A public school is not a private employer, or an employer of students at all. Adults choose their place of employment. By contrast, everyone is expected these days to obtain at least a high school education on penalty of non-employability later on. The public schools are the default providers of that education and must remain open and accommodating to everyone regardless of race, creed, national origin, religion, etc. The students are in effect the consumers, and in general it is not appropriate to dictate dress to one's consumers. There are exceptions: e.g., while churches may dictate to their "consumers" how to dress while in church, the public schools are not churches; attendance in the local public school is nearer the mandatory end of the voluntary-mandatory continuum, and that makes the uniform very different that the one McDonald's requires its employees to wear. There's also the matter of the message being sent to young people about where the proper role of government ends. That's why it's different.

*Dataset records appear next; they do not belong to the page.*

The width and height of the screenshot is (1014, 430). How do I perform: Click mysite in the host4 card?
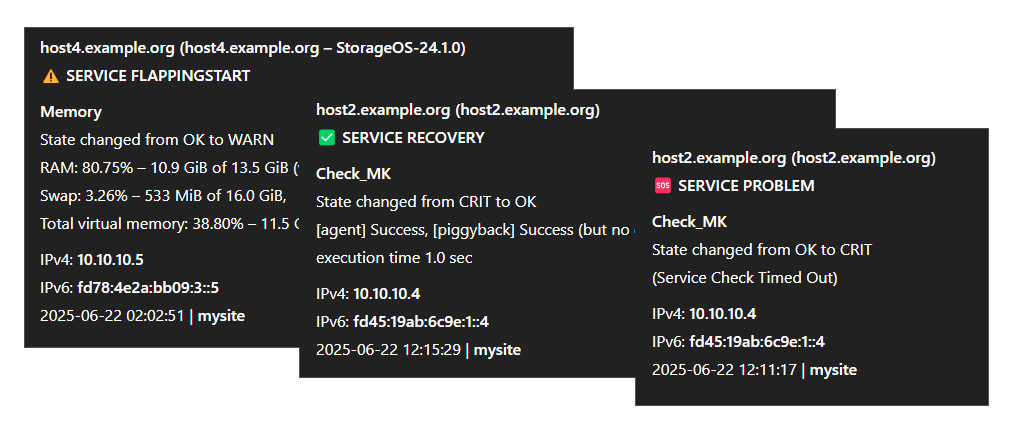[221, 316]
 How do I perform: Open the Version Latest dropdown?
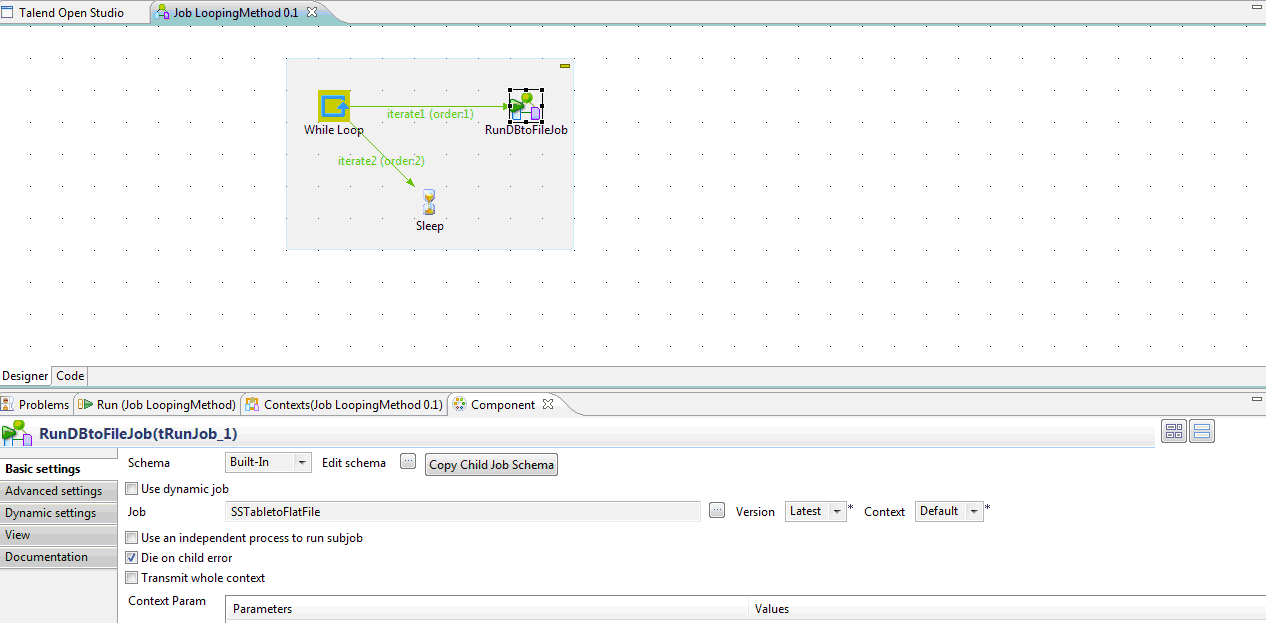(838, 510)
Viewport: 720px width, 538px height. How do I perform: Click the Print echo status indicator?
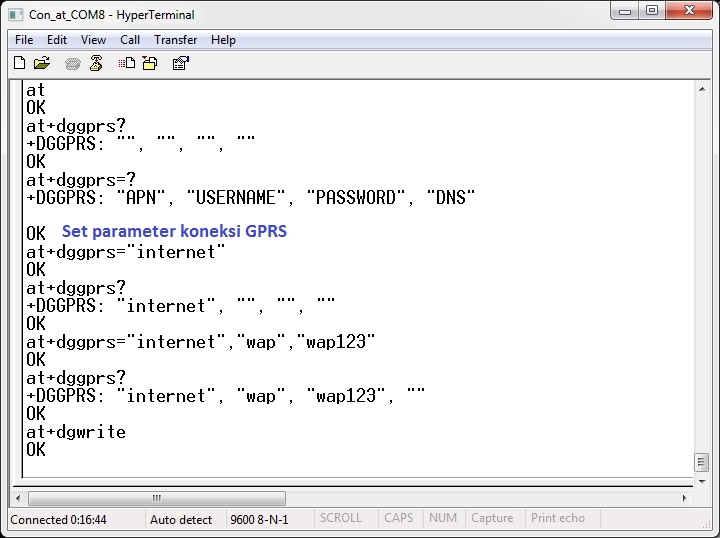point(558,518)
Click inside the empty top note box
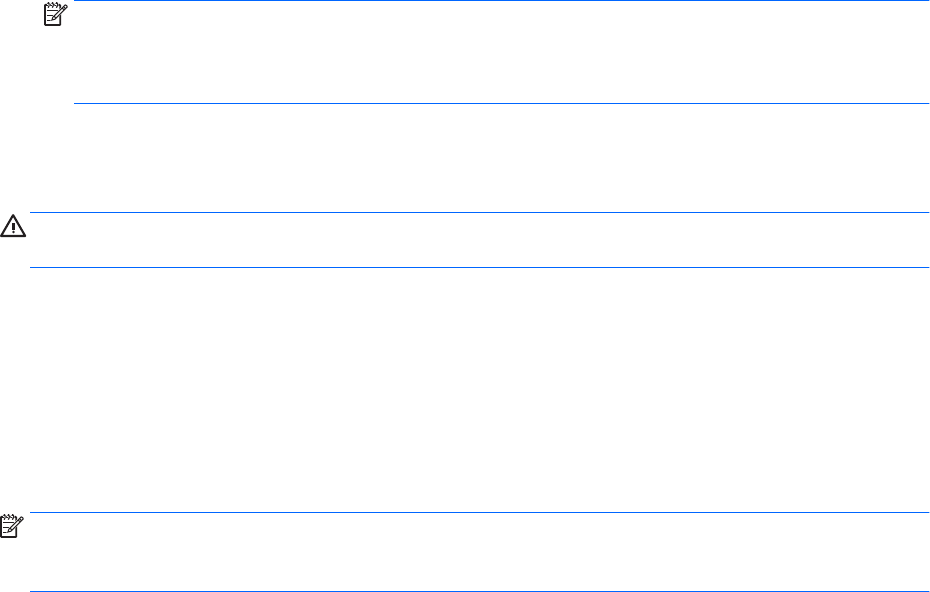Screen dimensions: 930x592 coord(500,52)
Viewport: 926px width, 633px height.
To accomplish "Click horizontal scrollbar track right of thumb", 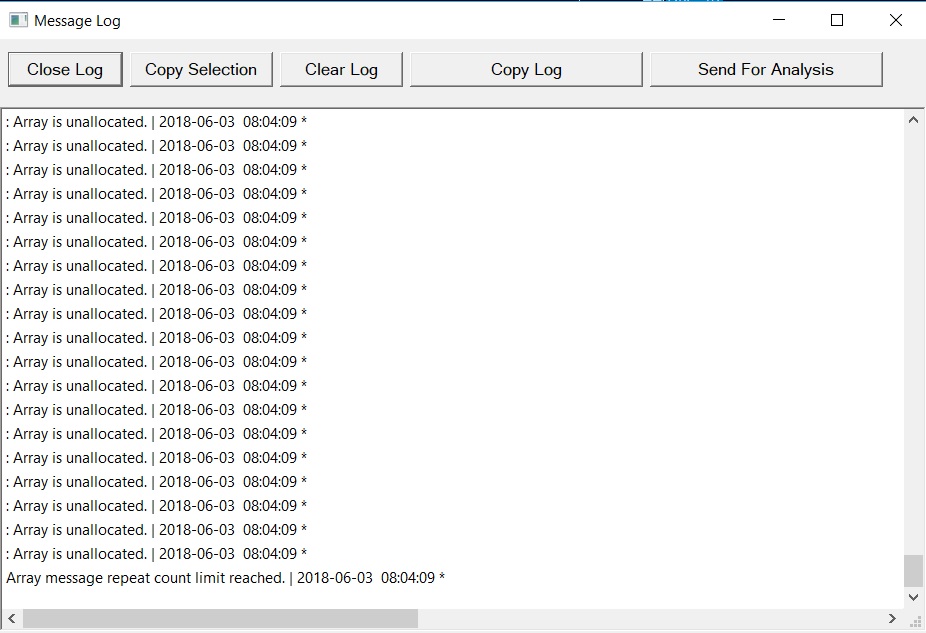I will 650,620.
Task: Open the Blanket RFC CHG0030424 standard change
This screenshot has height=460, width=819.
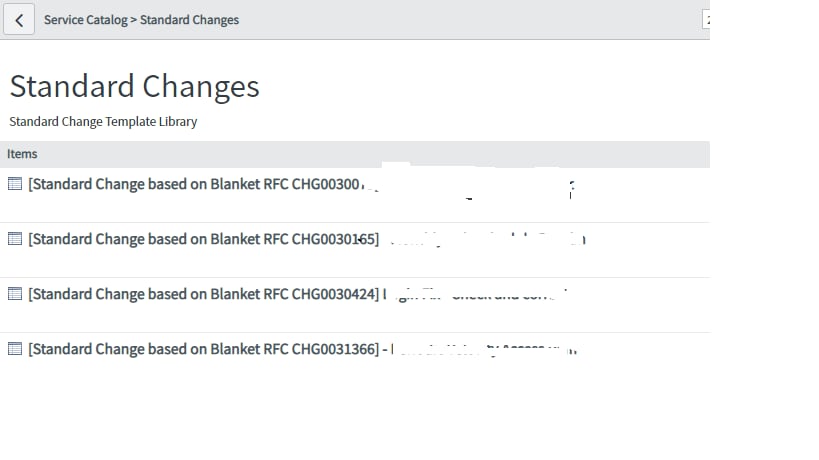Action: (204, 294)
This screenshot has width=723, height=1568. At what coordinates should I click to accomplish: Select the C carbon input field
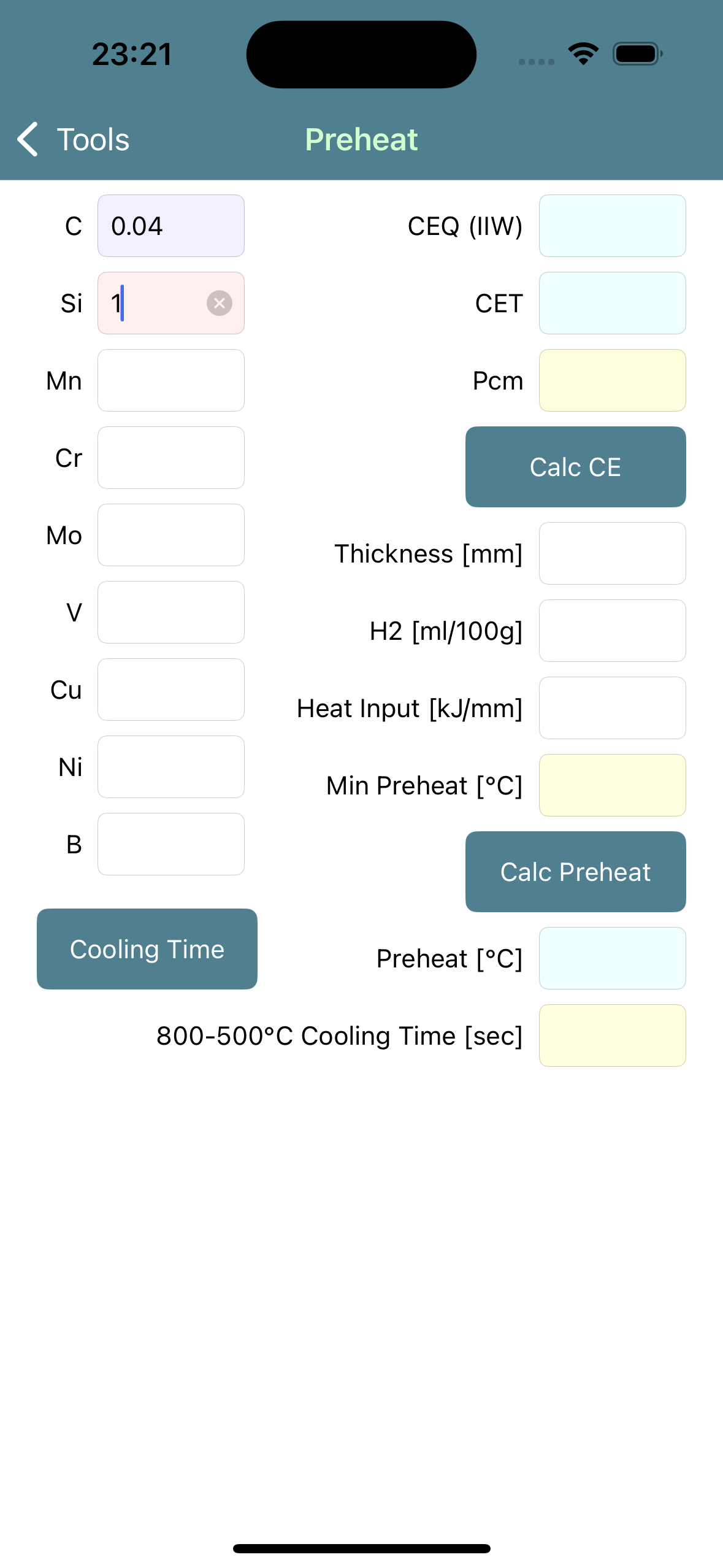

I wish the worst problem we had to worry about was what our children will wear to school each day. Our opposition to uniforms is not about the clothing. It is about the creeping incursion into private life at a time when freedom is (a) threatened by developments in the world like the global economy and (:wub: threatened by the culture of fear that has arisen since 9/11/01. And it's about the assumption that personal liberties may be curtailed by majority vote; that's not how our system works, and it's very troubling that the school board and much of the community seems completely blind to this being an issue at all. It is when they community is blind to these kinds of issues that we are in danger of losing all our freedoms --- not just this freedom, but the bigger freedoms like the right to habeas corpus. If you don't see that as an issue after all that has happened since 9/11/01, then I ask you to read on the subject and think about it, because our culture is changing and not for the better in my opinion. This is about the attitude of the community, and what I'm seeing from the responses is that the people who insist on uniforms don't even think there's an issue here. That's the most troubling part of this: the assumption that the majority can in all cases dictate to the minority, and the willingness to call me a dictator for vigorously expressing what I truly believe.